> [Your objective]
Swap "Launch" for "Open" in everything from the line containing "Screen dimensions: 1024x768" down to the end of the data, and give that part again with nothing else changed. Omit the pictures from your answer.

> [Excerpted data]
+ + +

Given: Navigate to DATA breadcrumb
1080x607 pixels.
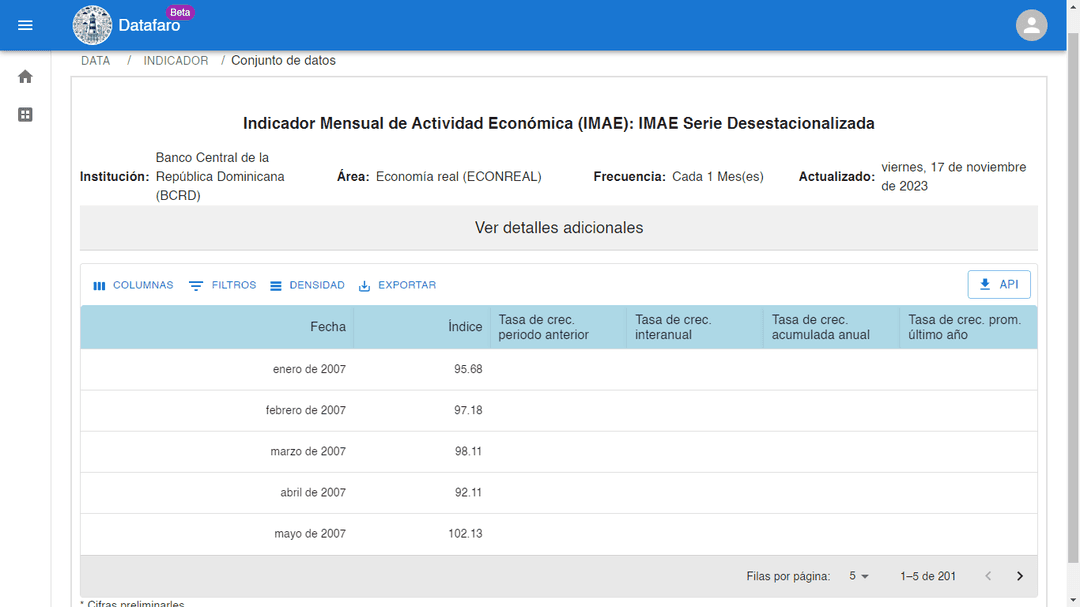Looking at the screenshot, I should click(96, 61).
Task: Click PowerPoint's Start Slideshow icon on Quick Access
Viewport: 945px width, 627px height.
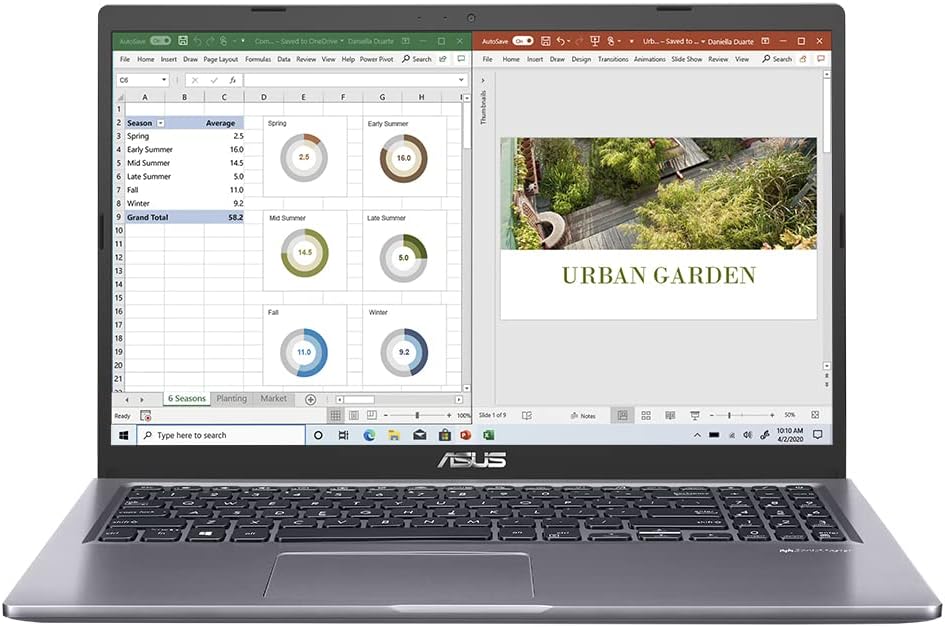Action: 596,40
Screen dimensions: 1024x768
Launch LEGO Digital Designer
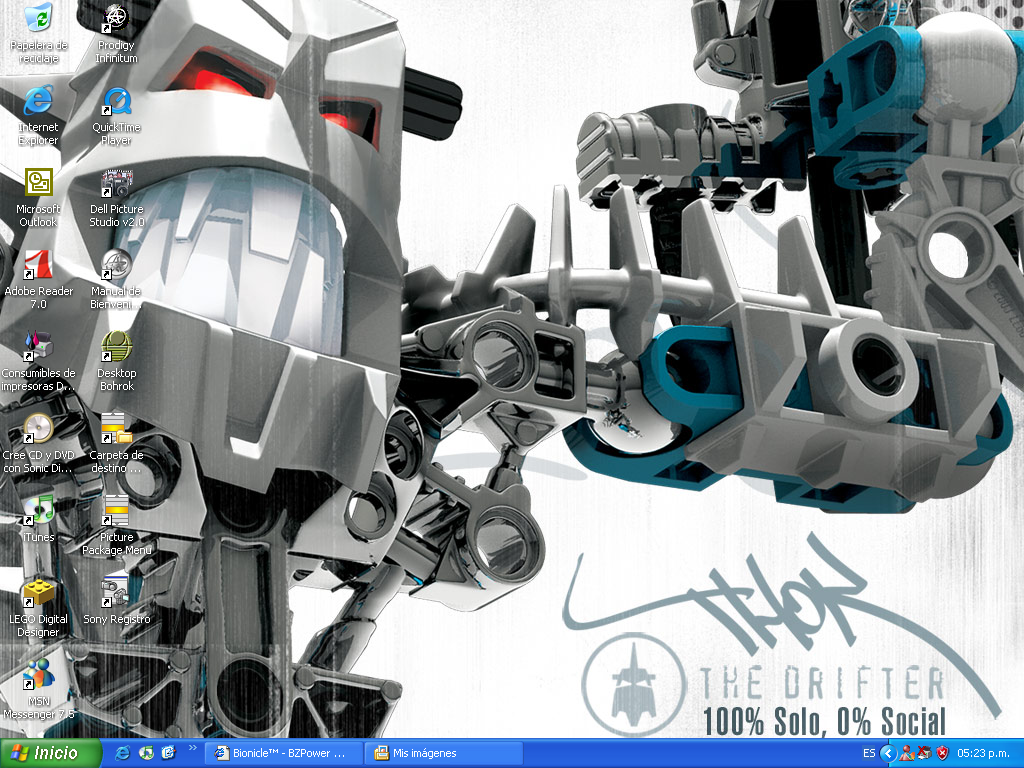click(x=37, y=595)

+ + +

> [Response to the exercise]
Screen dimensions: 1024x768
Open LEGO Digital Designer
click(x=37, y=595)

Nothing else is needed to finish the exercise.